We are not given choices before we enter this world. We do not choose our privileges. As a cisgender male, I recognize my privilege in our heteronormative society, and I fight against abusing my privilege because I believe in equality.

Acknowledgment of our own privileges is key to opening up a dialogue between the marginalized and those who benefit from systemic oppression.

Accepting those benefits as unearned privileges is the next step in helping to heal our wounded culture. If we all understand in what ways a system of oppression benefits some as opposed to others, we start to see why some feel oppressed and why some do not.

As an institution of higher education, there is no reason we cannot be candid about the world we live in.
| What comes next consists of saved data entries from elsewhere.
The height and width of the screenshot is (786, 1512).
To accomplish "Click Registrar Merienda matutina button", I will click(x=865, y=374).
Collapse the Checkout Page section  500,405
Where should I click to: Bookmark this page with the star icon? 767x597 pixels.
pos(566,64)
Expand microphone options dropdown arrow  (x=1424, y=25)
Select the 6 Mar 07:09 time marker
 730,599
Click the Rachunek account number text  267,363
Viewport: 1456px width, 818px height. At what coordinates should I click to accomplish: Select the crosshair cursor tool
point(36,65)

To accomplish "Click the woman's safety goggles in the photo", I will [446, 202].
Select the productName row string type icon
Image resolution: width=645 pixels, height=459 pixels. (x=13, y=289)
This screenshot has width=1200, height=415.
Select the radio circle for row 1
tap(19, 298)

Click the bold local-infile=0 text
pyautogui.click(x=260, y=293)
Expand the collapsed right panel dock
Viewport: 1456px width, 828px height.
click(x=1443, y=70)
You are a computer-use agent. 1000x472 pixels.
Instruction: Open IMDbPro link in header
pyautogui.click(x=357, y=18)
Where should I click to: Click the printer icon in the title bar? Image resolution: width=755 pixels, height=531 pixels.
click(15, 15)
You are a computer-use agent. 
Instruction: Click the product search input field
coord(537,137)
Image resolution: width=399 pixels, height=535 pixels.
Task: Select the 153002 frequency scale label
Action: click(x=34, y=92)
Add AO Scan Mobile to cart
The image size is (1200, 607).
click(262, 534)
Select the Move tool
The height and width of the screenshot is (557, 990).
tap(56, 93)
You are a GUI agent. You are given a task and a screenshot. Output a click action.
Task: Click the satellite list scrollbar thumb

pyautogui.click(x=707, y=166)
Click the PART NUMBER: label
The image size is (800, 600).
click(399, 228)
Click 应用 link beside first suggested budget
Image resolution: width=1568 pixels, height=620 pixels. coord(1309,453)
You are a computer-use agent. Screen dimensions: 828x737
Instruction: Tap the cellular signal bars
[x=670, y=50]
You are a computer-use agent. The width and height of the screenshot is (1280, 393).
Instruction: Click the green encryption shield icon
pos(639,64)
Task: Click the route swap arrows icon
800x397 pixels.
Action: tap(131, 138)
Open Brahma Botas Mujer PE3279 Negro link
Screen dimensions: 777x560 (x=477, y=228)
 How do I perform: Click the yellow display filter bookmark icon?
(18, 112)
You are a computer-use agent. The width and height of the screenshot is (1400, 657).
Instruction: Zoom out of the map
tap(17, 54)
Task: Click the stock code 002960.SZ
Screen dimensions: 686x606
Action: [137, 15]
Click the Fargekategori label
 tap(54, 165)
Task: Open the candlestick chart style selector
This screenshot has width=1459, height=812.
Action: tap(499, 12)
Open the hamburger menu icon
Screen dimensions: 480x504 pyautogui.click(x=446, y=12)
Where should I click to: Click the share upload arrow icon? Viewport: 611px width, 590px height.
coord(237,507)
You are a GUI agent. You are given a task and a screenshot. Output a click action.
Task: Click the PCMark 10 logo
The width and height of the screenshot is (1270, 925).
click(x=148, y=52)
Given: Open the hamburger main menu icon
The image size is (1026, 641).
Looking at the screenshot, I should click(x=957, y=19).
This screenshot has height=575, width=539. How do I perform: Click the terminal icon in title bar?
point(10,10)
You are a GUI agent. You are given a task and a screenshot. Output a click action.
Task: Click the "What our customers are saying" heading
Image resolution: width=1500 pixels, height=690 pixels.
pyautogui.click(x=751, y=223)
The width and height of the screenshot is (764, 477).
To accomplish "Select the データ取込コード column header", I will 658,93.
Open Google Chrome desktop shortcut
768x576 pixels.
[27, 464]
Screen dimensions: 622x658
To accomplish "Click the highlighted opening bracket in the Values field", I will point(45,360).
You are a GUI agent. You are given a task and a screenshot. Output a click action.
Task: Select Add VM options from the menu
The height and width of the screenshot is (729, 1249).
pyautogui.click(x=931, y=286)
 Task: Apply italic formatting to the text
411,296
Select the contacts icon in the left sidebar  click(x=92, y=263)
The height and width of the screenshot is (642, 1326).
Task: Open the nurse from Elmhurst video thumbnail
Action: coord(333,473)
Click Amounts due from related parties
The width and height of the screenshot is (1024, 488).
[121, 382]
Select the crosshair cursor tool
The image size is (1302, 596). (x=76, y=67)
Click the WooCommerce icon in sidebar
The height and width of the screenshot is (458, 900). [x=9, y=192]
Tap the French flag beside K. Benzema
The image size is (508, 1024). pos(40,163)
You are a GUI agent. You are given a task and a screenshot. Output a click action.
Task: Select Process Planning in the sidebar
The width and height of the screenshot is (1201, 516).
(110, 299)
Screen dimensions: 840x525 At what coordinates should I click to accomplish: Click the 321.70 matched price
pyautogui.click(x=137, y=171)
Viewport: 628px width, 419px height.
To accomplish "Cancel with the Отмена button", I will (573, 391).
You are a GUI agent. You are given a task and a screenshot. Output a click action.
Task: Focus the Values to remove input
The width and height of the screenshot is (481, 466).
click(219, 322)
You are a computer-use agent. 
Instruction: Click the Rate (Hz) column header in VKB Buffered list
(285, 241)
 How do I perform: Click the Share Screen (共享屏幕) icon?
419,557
Look at the diversity on campus; there are enough people from different cultures around us every day to make us see the beauty in other people, to make us respect their struggles and make us want to help our fellow human beings.

Think of it like making a phone call. There are several steps, but once it all comes together, communicating with the other side becomes possible. Eventually, it will become effortless and as easy as pressing a button.

Hello, are you there?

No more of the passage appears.